🤖 AI Summary
To address the tension between quantization compression and accuracy preservation in large language model (LLM) training, this paper proposes the first quantization-aware training (QAT) framework enabling stable end-to-end training with 1-bit weights and activations. Methodologically, it introduces three key innovations: (1) Hadamard-transform-based normalization to mitigate gradient instability under ultra-low-bit quantization; (2) an MSE-optimal quantization strategy to enhance fidelity of low-precision representations; and (3) a trust-region gradient estimator that suppresses optimization-direction distortion caused by quantization noise. Evaluated on Llama models, the framework achieves FP16-level accuracy with full 4-bit quantization and—critically—enables the first convergent 1-bit training, surpassing baseline accuracy. Model size is reduced by 16×, facilitating native hardware deployment. The work releases efficient GPU kernels and fully reproducible code.
📝 Abstract
One approach to reducing the massive costs of large language models (LLMs) is the use of quantized or sparse representations for training or deployment. While post-training compression methods are very popular, the question of obtaining even more accurate compressed models by directly training over such representations, i.e., Quantization-Aware Training (QAT), is still open: for example, a recent study (arXiv:2411.04330v2) put the"optimal"bit-width at which models can be trained using QAT, while staying accuracy-competitive with standard FP16/BF16 precision, at 8-bits weights and activations.

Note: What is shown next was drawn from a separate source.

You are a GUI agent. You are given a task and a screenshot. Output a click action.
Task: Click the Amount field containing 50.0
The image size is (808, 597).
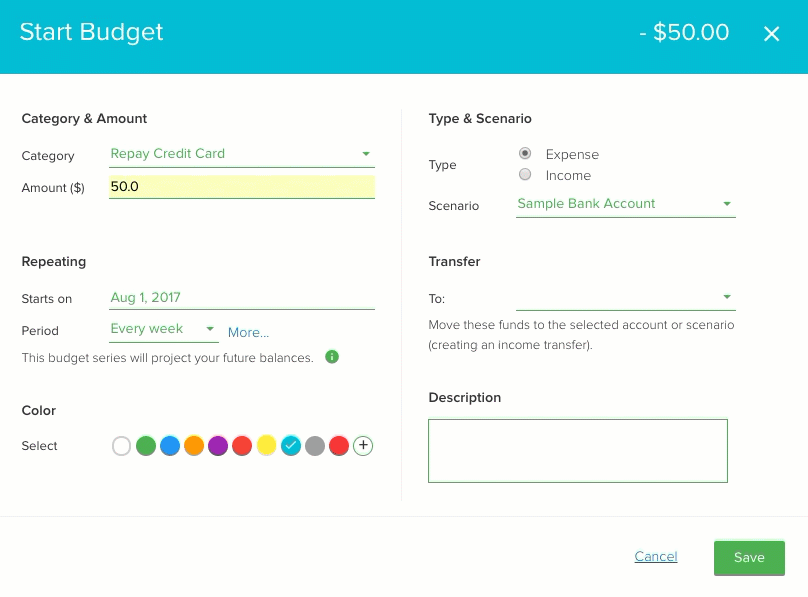[242, 186]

We advance this state-of-the-art via a new method called QuEST, which is Pareto-competitive with FP16, i.e., it provides better accuracy at lower model size, while training models with weights and activations in 4-bits or less. Moreover, QuEST allows stable training with 1-bit weights and activations. QuEST achieves this by improving two key aspects of QAT methods: (1) accurate and fast quantization of the (continuous) distributions of weights and activations via Hadamard normalization and MSE-optimal fitting; (2) a new trust gradient estimator based on the idea of explicitly minimizing the error between the noisy gradient computed over quantized states and the"true"(but unknown) full-precision gradient. Experiments on Llama-type architectures show that QuEST induces stable scaling laws across the entire range of hardware-supported precisions, and can be extended to sparse representations. We provide GPU kernel support showing that models produced by QuEST can be executed efficiently. Our code is available at https://github.com/IST-DASLab/QuEST.